$ETH

Ethereum (ETH) slid 2% in Saturday's trading session after SharpLink Gaming (SBET) reported a quarterly loss of up to $103 million, even though the company had just expanded its treasury with 728,000 ETH.

In the first quarter financial report since shifting to an Ethereum accumulation strategy in May, eSports marketing company SharpLink Gaming reported that its asset holdings had surpassed 728,000 ETH, valued at over $3.2 billion at the time of publication. Notably, 'almost all' of this ETH was staked to participate in securing the Ethereum network, yielding 1,326 ETH in rewards in just a short time.

"Since implementing the strategy, we have quickly raised a large amount of capital and expanded our ETH holdings in a way that creates sustainable added value," CEO Joseph Chalom emphasized.

However, behind those impressive numbers, SharpLink still reported a net loss of $103 million in the period from April to June, a sharp reversal from the profit in the same period last year. Revenue in the second quarter also decreased by 30% year-on-year, reaching only $0.7 million.

The company explained that the loss mainly came from non-cash asset impairment costs amounting to $87.8 million, applied to the amount of ETH being staked. According to U.S. GAAP accounting standards, SharpLink is required to recognize the lowest price at which ETH was traded in the second quarter — around $2,300.

"It should be noted that this is just an accounting loss, entirely non-cash. We have not sold or converted any LsETH assets," SharpLink emphasized in the report.

Immediately after the announcement, SharpLink's stock plunged 15%, closing Friday at $19.85.

Since the Ethereum accumulation trend began to spread in June, companies pursuing this strategy have collectively accumulated more than 2.7 million ETH, with BitMine Immersion (BMNR) leading the way with 1.2 million ETH.

Ethereum price forecast: ETH falls below $4,500, heading towards $4,100.

Ethereum has lost the important support level of $4,500 after a failed attempt to reclaim the $4,700 zone. This drop wiped out $169 million in futures positions within 24 hours, of which $130 million belonged to long positions, with the remainder being short, according to data from Coinglass.

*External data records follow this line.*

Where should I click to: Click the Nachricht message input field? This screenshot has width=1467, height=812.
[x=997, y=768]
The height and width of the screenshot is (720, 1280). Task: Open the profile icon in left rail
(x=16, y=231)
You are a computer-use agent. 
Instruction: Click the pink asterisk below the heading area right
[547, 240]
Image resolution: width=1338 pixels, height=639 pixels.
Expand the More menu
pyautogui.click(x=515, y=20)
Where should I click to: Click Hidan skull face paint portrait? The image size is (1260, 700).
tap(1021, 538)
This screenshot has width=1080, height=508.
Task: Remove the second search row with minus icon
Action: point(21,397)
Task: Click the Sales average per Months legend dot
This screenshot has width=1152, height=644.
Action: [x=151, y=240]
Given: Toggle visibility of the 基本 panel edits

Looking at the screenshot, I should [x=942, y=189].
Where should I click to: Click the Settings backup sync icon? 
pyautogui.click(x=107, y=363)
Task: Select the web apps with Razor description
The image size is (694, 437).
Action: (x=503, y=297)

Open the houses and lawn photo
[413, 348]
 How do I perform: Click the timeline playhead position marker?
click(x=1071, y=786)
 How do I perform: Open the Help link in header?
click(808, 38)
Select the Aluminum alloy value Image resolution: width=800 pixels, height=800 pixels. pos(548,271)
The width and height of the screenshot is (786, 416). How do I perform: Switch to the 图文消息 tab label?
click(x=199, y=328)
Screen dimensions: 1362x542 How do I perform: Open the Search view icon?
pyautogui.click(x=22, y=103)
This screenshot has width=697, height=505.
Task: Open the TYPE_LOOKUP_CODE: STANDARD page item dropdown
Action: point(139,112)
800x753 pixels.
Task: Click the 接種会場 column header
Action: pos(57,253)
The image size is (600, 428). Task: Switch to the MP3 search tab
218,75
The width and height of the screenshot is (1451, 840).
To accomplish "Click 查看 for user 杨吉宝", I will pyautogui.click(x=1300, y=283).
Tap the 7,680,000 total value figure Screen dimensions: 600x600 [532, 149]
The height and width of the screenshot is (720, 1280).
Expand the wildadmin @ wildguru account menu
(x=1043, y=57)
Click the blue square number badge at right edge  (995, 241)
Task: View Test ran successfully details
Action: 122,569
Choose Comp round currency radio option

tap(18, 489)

The largest altcoin in the market can currently find support around $4,100 — a price level that has acted as resistance multiple times over the past year. However, if this level is lost, ETH risks falling deep to $3,500, where it is supported by both the 50-day EMA and SMA.

Technical signals also indicate a marked cooling: The RSI and Stochastic Oscillator (Stoch) indices have both moved out of the overbought zone, with the RSI currently retesting the moving average line. This move reflects the familiar adjustment rhythm when the market becomes too hot.

However, the long-term picture is not yet closed. If ETH can break through and reclaim the historical peak of $4,868, the bearish scenario will be invalidated, opening up opportunities for a new attack towards the psychological milestone of $5,000.